Prompt.
Copy the lines running from the one that contains "You are a computer-use agent." to the end of the entries below, exactly and with no pictures.
** Opening Data block **
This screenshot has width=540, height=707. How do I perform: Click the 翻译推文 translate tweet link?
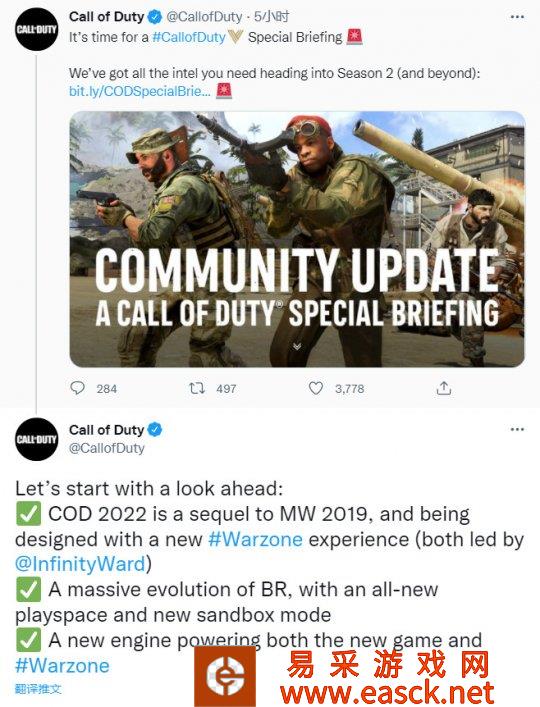[x=38, y=689]
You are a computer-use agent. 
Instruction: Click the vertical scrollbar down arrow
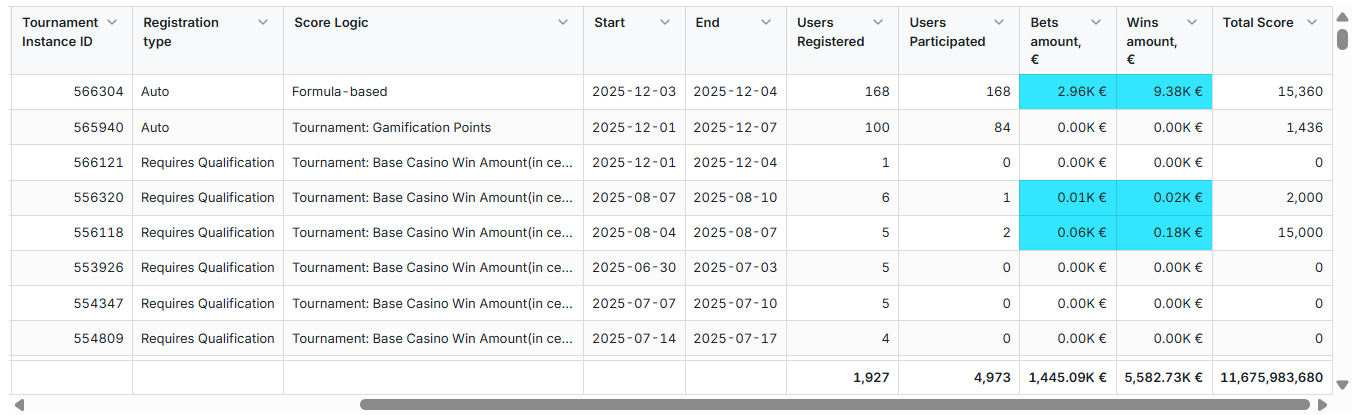click(x=1342, y=384)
** Closing Data block **
Reply to the task.
You are a computer-use agent. 
Instruction: Click the vertical scrollbar down arrow
click(x=1342, y=384)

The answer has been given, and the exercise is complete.